FDP bleibt dran am Thema Rheinquerung - Landesparteitag hat Machbarkeitsstudie beschlossen

Christina Steinhausen, Alexander Buda (links) und Ulrich van Bebber freuen sich, dass der FDP-Landesparteitag eine Machbarkeitsstudie für die Rheinquerung zwischen den Kreisen Neuwied und Ahrweiler beschlossen hat.
Christina Steinhausen, Alexander Buda (links) und Ulrich van Bebber freuen sich, dass der FDP-Landesparteitag eine Machbarkeitsstudie für die Rheinquerung zwischen den Kreisen Neuwied und Ahrweiler beschlossen hat.

Kreis Ahrweiler/Kreis Neuwied. Die FDP bleibt beim Thema Rheinquerung am nördlichen Mittelrhein am Ball. Die Liberalen aus dem Kreis Ahrweiler und dem Kreis Neuwied hatten sich bereits im vergangenen Jahr für eine neue Verbindung über den Rhein ausgesprochen. Aufgrund des Widerstands der Grünen konnte dies in den Koalitionsverhandlungen der Ampel in Mainz zunächst nicht durchgesetzt werden.

 

Auf unsere Initiative hat der FDP-Landesparteitag sich dafür ausgesprochen, baldmöglichst eine Machbarkeitsstudie für eine Rheinquerung zwischen den Kreisen Neuwied und Ahrweiler durchzuführen. Voraussetzung ist natürlich, dass sich auch die Kreise organisatorisch und finanziell beteiligen,“ freut sich der FDP-Kreisvorsitzende Ulrich van Bebber.

„Seit Liberale in Mainz mitregieren, wird endlich wieder mehr für die Verkehrsinfrastruktur getan, vor allem auch auf dem Land.  Dies ist ein erster Schritt, reicht aber natürlich insgesamt nicht aus.
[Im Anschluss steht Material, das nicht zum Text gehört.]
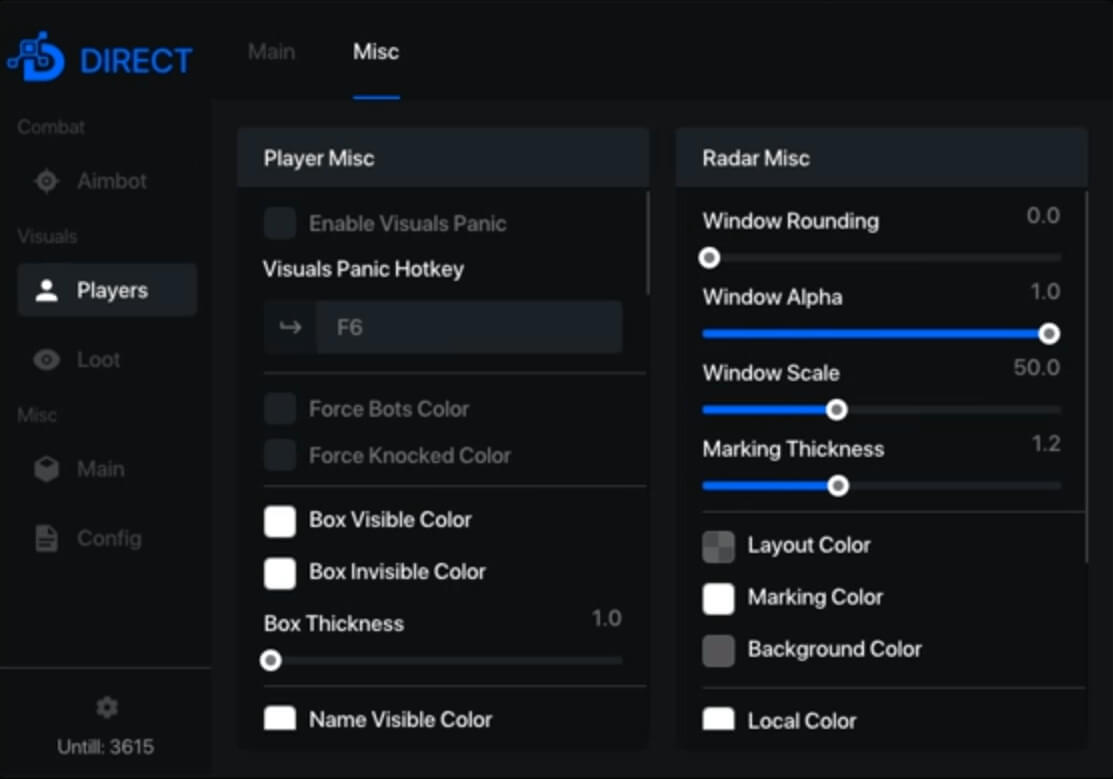Click the DIRECT logo icon
Image resolution: width=1113 pixels, height=779 pixels.
[36, 58]
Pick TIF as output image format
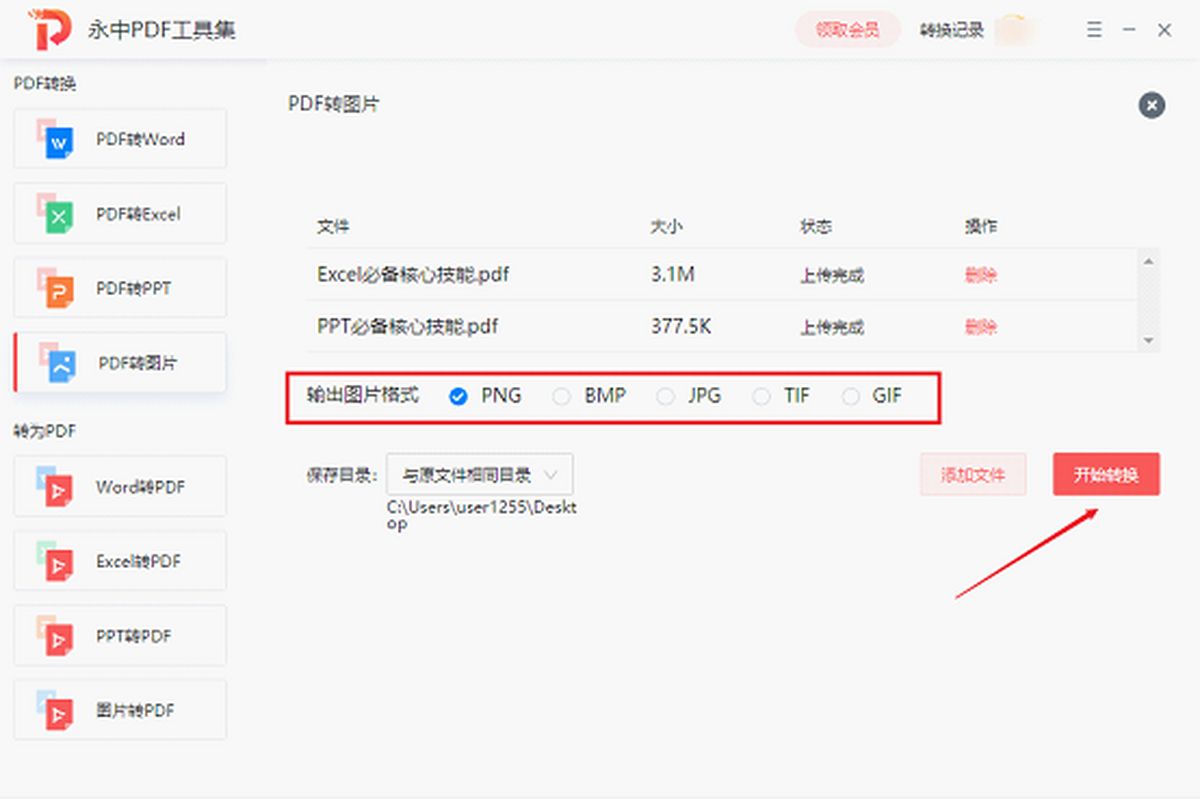 (x=762, y=396)
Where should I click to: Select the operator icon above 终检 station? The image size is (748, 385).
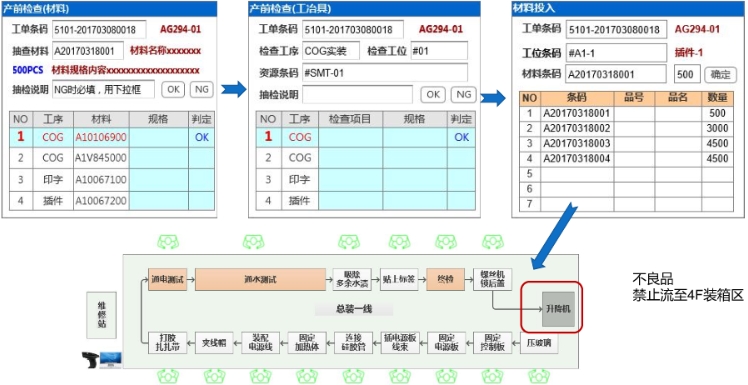pyautogui.click(x=445, y=241)
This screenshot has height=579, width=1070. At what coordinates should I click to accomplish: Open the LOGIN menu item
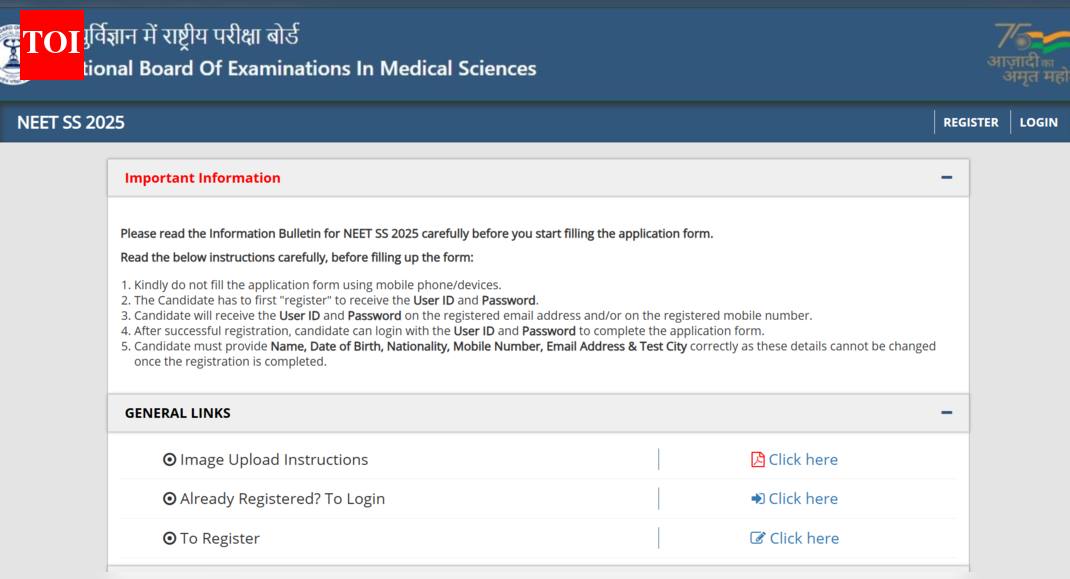(x=1038, y=122)
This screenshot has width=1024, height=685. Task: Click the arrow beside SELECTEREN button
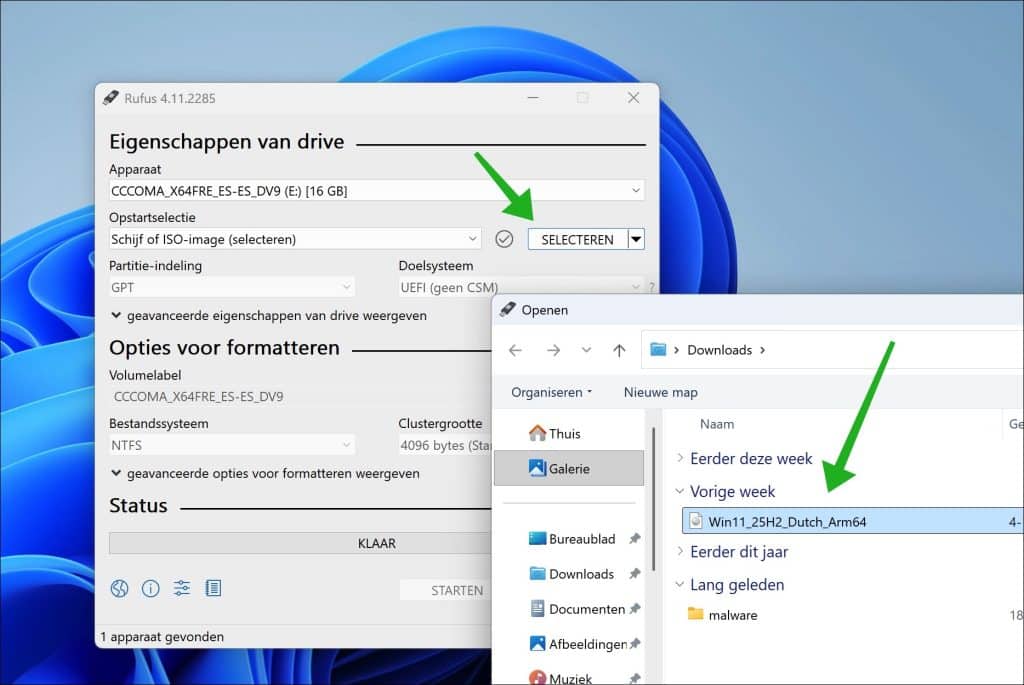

Es gibt noch viele Straßen, die in einem sehr schlechten Zustand sind. Hier bleiben wir weiter am Ball, ebenso wie bei der Rheinquerung, die nach wie vor von den Grünen blockiert wird,“ erklärt die FDP-Kandidatin für den Bundestag, Christina Steinhausen, die sich seit langem für eine entsprechende Rheinquerung einsetzt.

Auch der FDP-Bezirksvorsitzende Alexander Buda begrüßt diesen Beschluss.

Die Rheinquerung sei eine wichtige Voraussetzung für eine Weiterentwicklung der Infrastruktur, nicht nur im Verkehrsbereich, sondern auch für Tourismus und Wirtschaft. Insbesondere die Studie der IHK habe gezeigt, welcher Bedarf hier vorhanden sei.

„Insbesondere die touristisch und mittelständisch geprägte Wirtschaft im Kreis Ahrweiler und dem Kreis Neuwied zwischen den Ballungsräumen Köln/Bonn und Koblenz ist auf schnelle und leistungsfähige Verkehrsverbindungen angewiesen. Der Rhein ist hier nach wie vor ein stark trennendes Element, der das Zusammenwachsen der Regionen bremst. Die nächsten Rheinbrücken findet man erst wieder in Bonn oder in Neuwied. Im Kreis Ahrweiler gibt es keine einzige Rheinbrücke,“ so der Unternehmer aus dem Kreis Neuwied.

Mit der Machbarkeitsstudie soll auch geklärt werden, inwieweit ein Tunnel möglich und ökonomisch wie ökologisch vorteilhafter ist.